6)    Wait until all data are read by user logic completely by checking FIFO status (USER_FFSTS_INTREG[15:0]=0).

7)    Compare total amount of received data in user logic (USER_RXLEN_INTREG) with the set value. If all data is completely received, CPU checks verification result by reading USER_CMD_INTREG[1] (‘0’: normal, ‘1’: error). If some errors are detected, the error message is displayed.

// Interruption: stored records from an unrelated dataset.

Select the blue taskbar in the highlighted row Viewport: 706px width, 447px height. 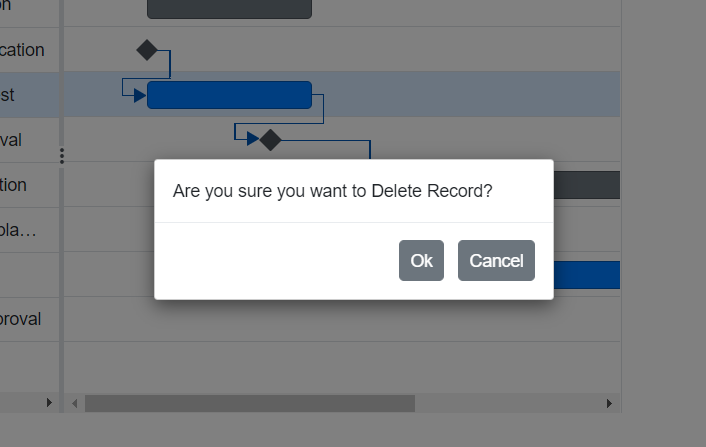tap(229, 95)
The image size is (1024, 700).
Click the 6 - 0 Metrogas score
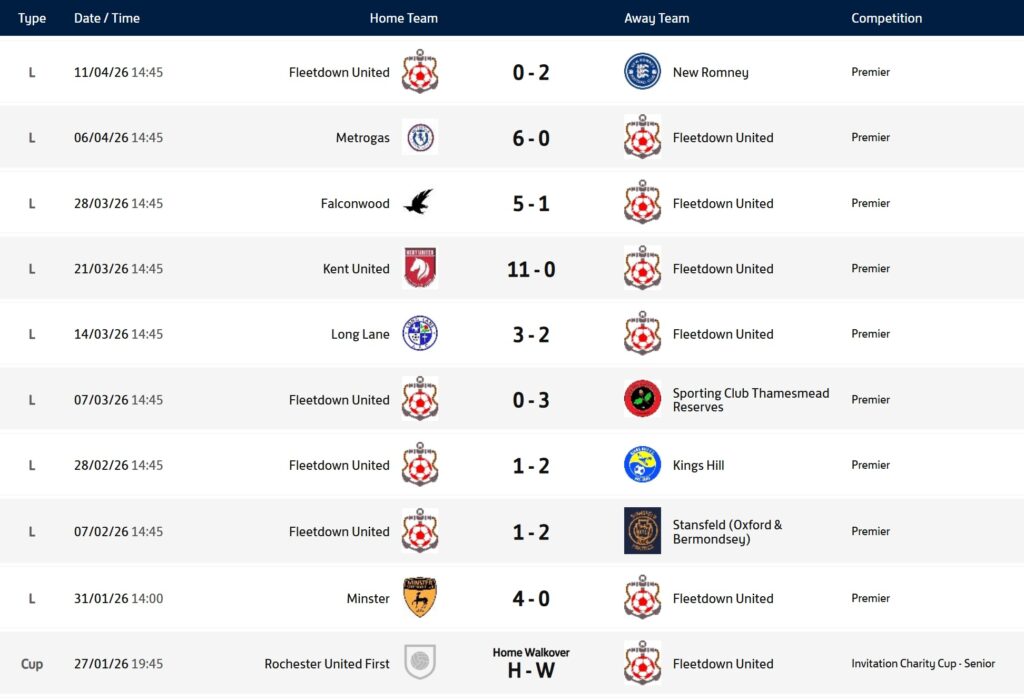click(x=531, y=138)
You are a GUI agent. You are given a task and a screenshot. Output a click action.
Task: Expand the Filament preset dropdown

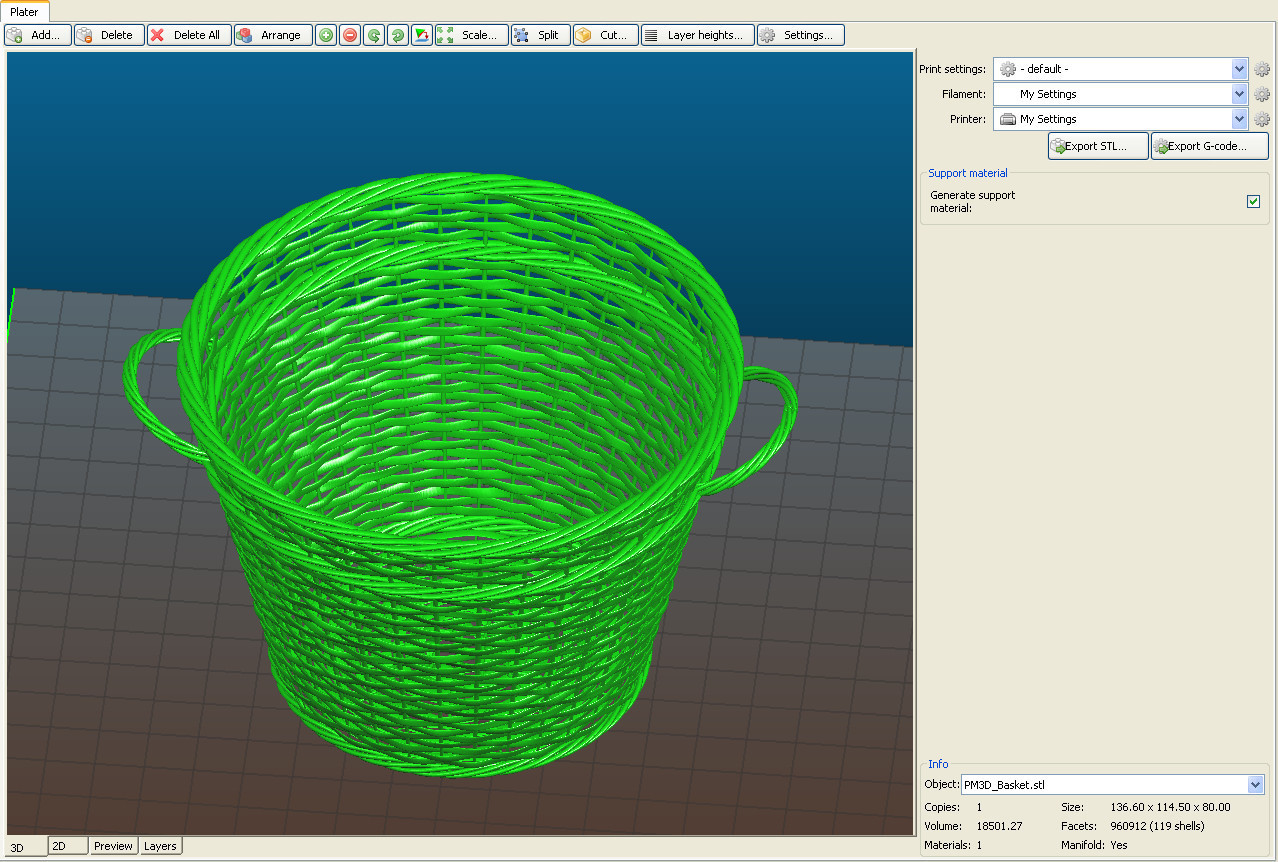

8)    Calculate performance and show test result on the console.

 

 

3.1.5 Full duplex test

This menu is designed to run full duplex test by transferring data between FPGA and another device (PC) in both directions by using the same port number at the same time. Four inputs are received from user, i.e., total data size for both transfer directions, packet size for FPGA sending logic, data verification mode for FPGA receiving logic, and connection mode (active open/close for client operation or passive open/close for server operation).

 

The transfer size set on FPGA must be matched to the size set on test application (tcp_client_txrx_40G). Connection mode on FPGA must be set to passive (server operation).

 

The test runs in forever loop until the user cancels operation. The operation can be cancelled by entering any keys on FPGA console and then entering Ctrl+C on PC console. The sequence of this test is as follows.

1)    Receive total data size, packet size, data verification mode, and connection mode from the user and verify that all inputs are valid.

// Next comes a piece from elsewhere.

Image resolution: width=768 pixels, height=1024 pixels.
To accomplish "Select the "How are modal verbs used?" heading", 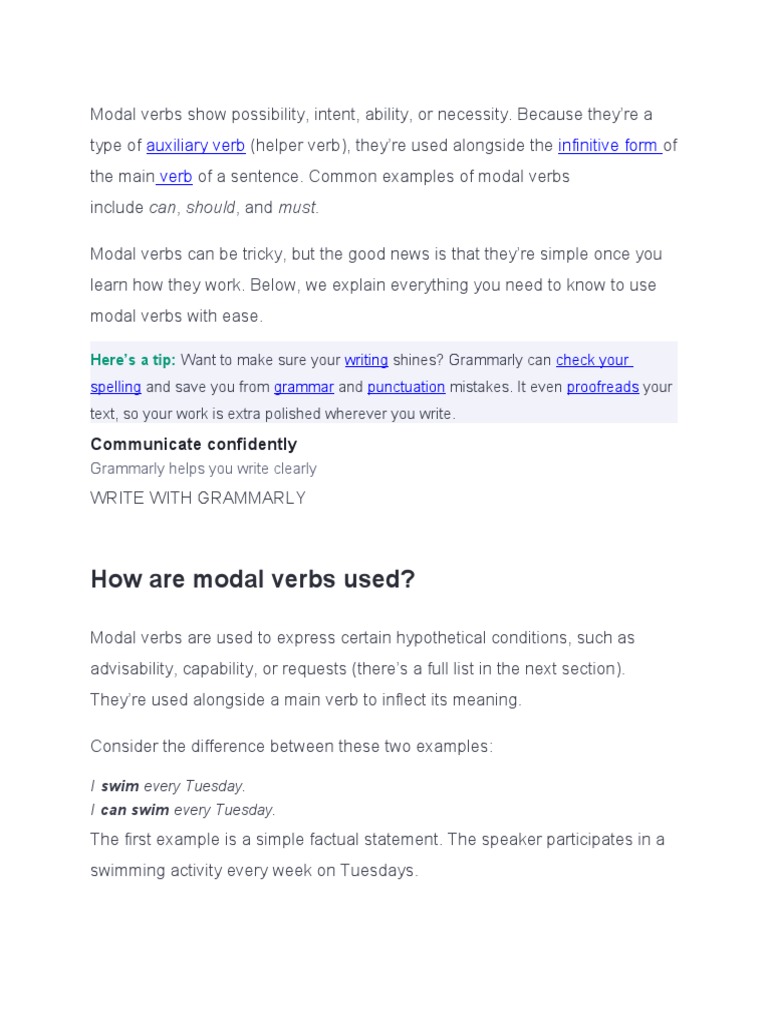I will [252, 579].
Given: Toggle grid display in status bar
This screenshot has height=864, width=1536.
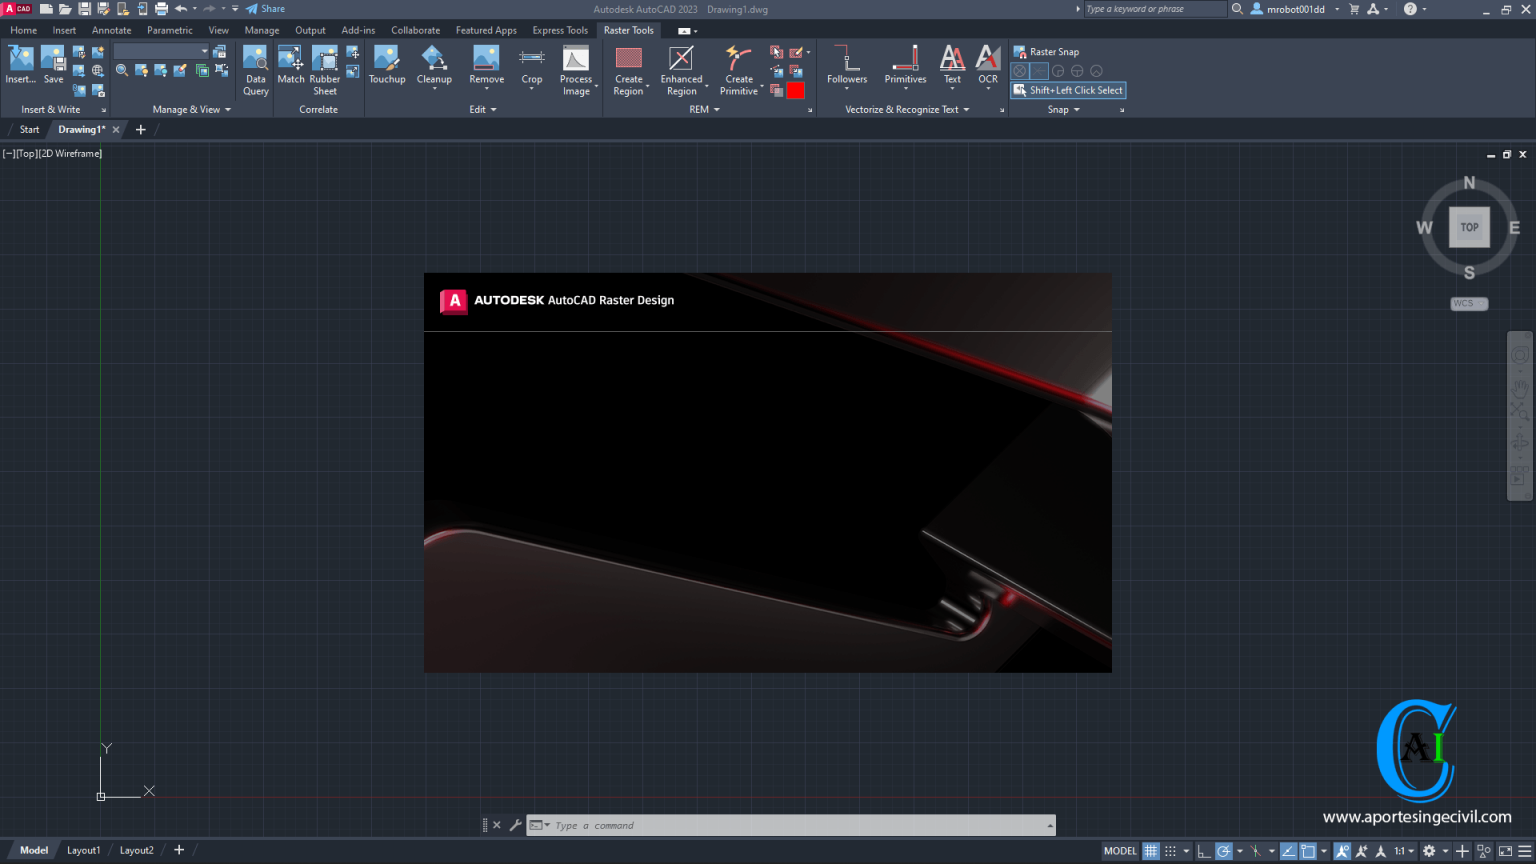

2)    Display the recommended parameters of test application run on PC from the current system parameters.

3)    Set UserReg registers, i.e., transfer size (USER_TXLEN_INTREG), reset flag to clear the initial value of test pattern (USER_RST_INTREG[0]=’1’), and command register to start data pattern generator with data verification mode (USER_CMD_INTREG=1 or 3).

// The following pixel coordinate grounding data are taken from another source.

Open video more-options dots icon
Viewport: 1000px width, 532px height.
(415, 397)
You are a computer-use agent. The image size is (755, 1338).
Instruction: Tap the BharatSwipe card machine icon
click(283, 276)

4)    Open connection following the connection mode value (similar to Step 4 of Send data test).

5)    Set packet size to TOE100G-IP registers (TOE_PKL_INTREG=user input) and calculate total transfer size in each loop. Maximum size of one loop is 4 GB. The operation of each loop is as follows.

i)      Set transfer size of this loop to TOE_TDL_INTREG. Transfer size is fixed to maximum size (4GB) which is also aligned to packet size, except the last loop. The transfer size of the last loop is equal to the remaining size.

ii)     Set send command to TOE100G-IP register (TOE_CMD_INTREG=0).

iii)   Wait until send command is completed by monitoring busy flag (TOE_CMD_INTREG[0] =’0’). During monitoring busy flag, CPU reads current amount of transmitted data and received data from user logic (USER_TXLEN_INTREG and USER_RXLEN_INTREG) and displays the results on the console every second.

6)    Close connection following connection mode value.

a.    For active close, CPU waits until total amount of received data is equal to the set value from user. Then, set USER_CMD_INTREG=3 to close connection. Next, CPU waits until the Connection interrupt (USER_INT_INTREG[0]]) is asserted. Otherwise, the error message is displayed if TOE100G-IP busy flag (TOE_CMD_INTREG[0]) is de-asserted without the Connection interrupt asserted.

b.    For passive close, CPU waits until the connection is closed by another device (PC or FPGA). Connection interrupt status (USER_INT_INTREG[0]) is monitored until it is equal to ’1’.

7)    Check the result and the error (similar to Step 6-7 of Receive data test).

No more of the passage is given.